» **What you should do**
Copy out the McIntyre v. Ohio Elections Commission case summary below word for word, from its first line to its last.

» **Document section**
McIntyre v. Ohio Elections Comm’n, 514 U.S. 334 (1995)
McIntyre v. Ohio Elections Commission No. 93-986 Argued October 12, 1994 Decided April 19, 1995 514 U.S. 334
CERTIORARI TO THE SUPREME COURT OF OHIO
Syllabus
After petitioner’s decedent distributed leaflets purporting to express the views of "CONCERNED PARENTS AND TAX PAYERS" opposing a proposed school tax levy, she was fined by respondent for violating § 3599.09(A) of the Ohio Code, which prohibits the distribution of campaign literature that does not contain the name and address of the person or campaign official issuing the literature. The Court of Common Pleas reversed, but the Ohio Court of Appeals reinstated the fine. In affirming, the State Supreme Court held that the burdens § 3599.09(A) imposed on voters’ First Amendment rights were "reasonable" and "nondiscriminatory," and therefore valid. Declaring that § 3599.09(A) is intended to identify persons who distribute campaign materials containing fraud, libel, or false advertising and to provide voters with a mechanism for evaluating such materials, the court distinguished Talley v. California, 362 U.S. 60, in which this Court invalidated an ordinance prohibiting all anonymous leafletting.
Held: Section 3599.09(A)’s prohibition of the distribution of anonymous campaign literature abridges the freedom of speech in violation of the First Amendment. Pp. 341-357.
(a) The freedom to publish anonymously is protected by the First Amendment, and, as Talley indicates, extends beyond the literary realm to the advocacy of political causes. Pp. 341-343.

» **Information provided**
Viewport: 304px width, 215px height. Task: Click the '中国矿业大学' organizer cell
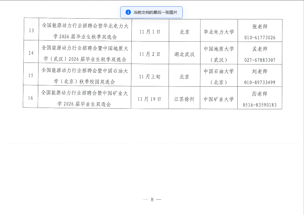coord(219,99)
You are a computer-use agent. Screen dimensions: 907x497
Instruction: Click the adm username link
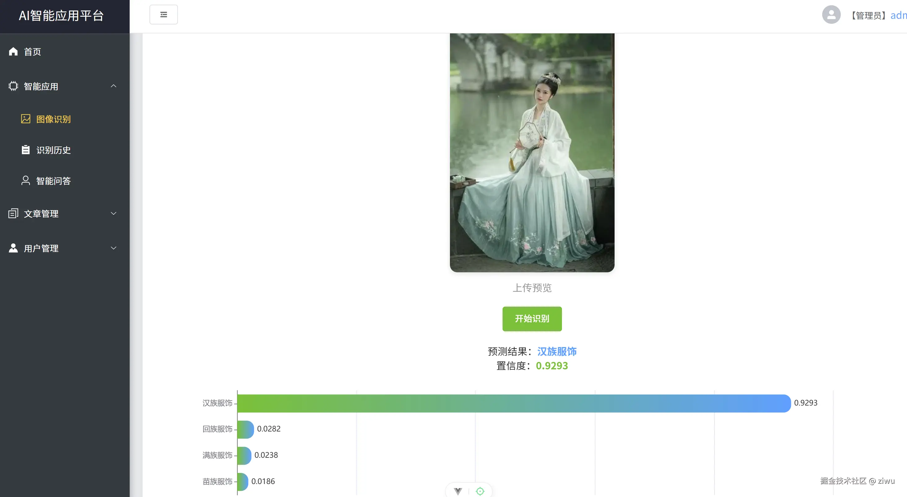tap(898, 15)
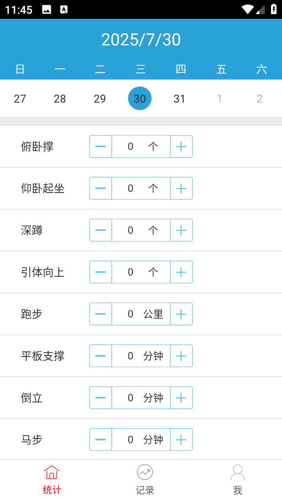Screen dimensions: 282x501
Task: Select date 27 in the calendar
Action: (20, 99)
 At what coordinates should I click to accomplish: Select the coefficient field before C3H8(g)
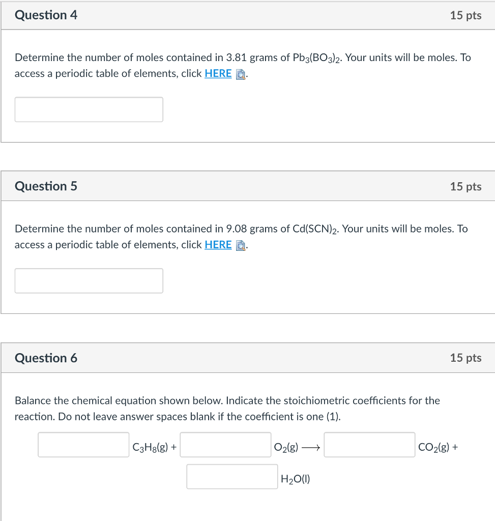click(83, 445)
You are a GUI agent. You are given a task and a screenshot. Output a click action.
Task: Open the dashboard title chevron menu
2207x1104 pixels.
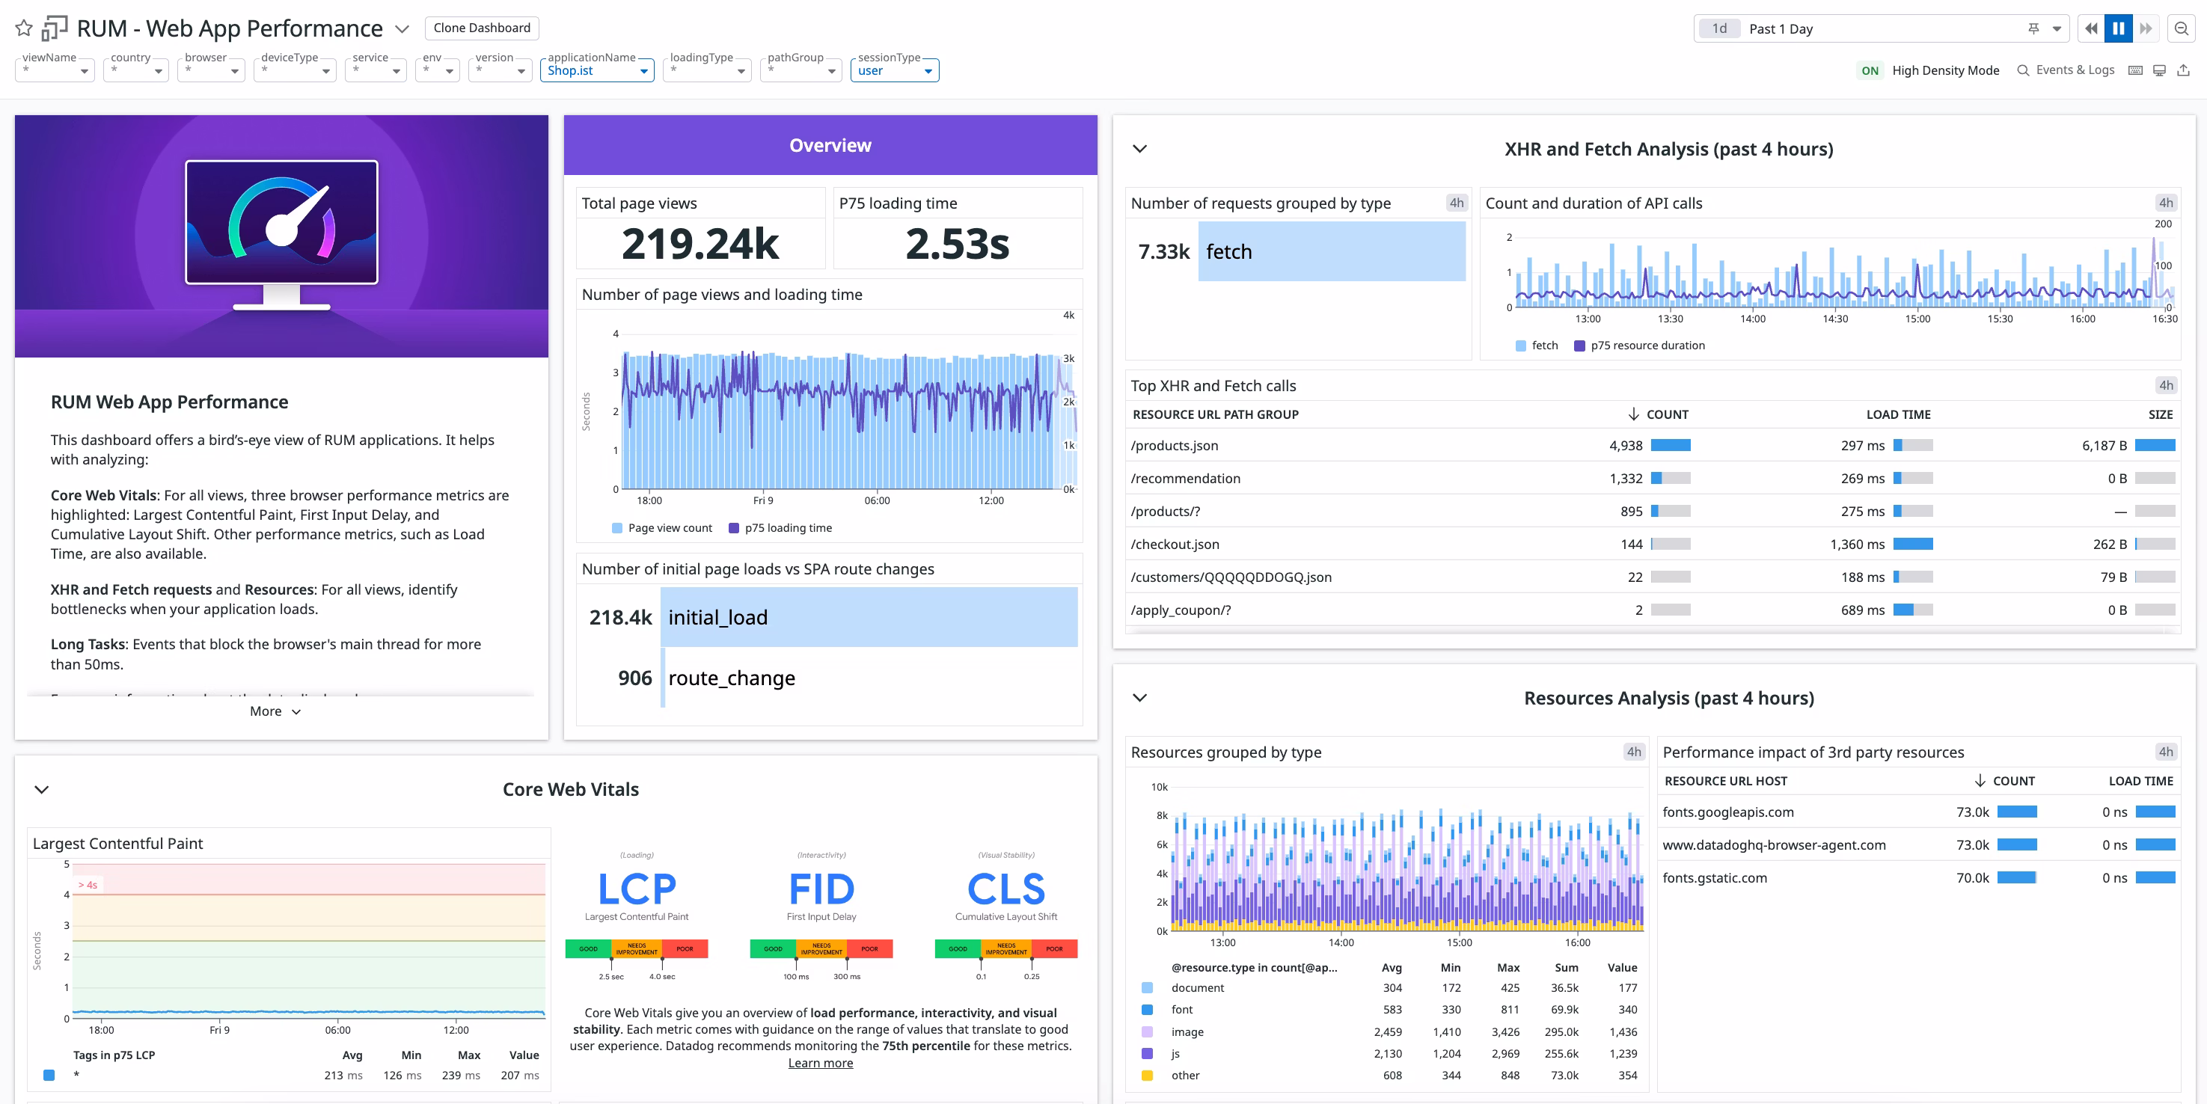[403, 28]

» **Worked answer**
McIntyre v. Ohio Elections Comm’n, 514 U.S. 334 (1995)
McIntyre v. Ohio Elections Commission No. 93-986 Argued October 12, 1994 Decided April 19, 1995 514 U.S. 334
CERTIORARI TO THE SUPREME COURT OF OHIO
Syllabus
After petitioner’s decedent distributed leaflets purporting to express the views of "CONCERNED PARENTS AND TAX PAYERS" opposing a proposed school tax levy, she was fined by respondent for violating § 3599.09(A) of the Ohio Code, which prohibits the distribution of campaign literature that does not contain the name and address of the person or campaign official issuing the literature. The Court of Common Pleas reversed, but the Ohio Court of Appeals reinstated the fine. In affirming, the State Supreme Court held that the burdens § 3599.09(A) imposed on voters’ First Amendment rights were "reasonable" and "nondiscriminatory," and therefore valid. Declaring that § 3599.09(A) is intended to identify persons who distribute campaign materials containing fraud, libel, or false advertising and to provide voters with a mechanism for evaluating such materials, the court distinguished Talley v. California, 362 U.S. 60, in which this Court invalidated an ordinance prohibiting all anonymous leafletting.
Held: Section 3599.09(A)’s prohibition of the distribution of anonymous campaign literature abridges the freedom of speech in violation of the First Amendment. Pp. 341-357.
(a) The freedom to publish anonymously is protected by the First Amendment, and, as Talley indicates, extends beyond the literary realm to the advocacy of political causes. Pp. 341-343.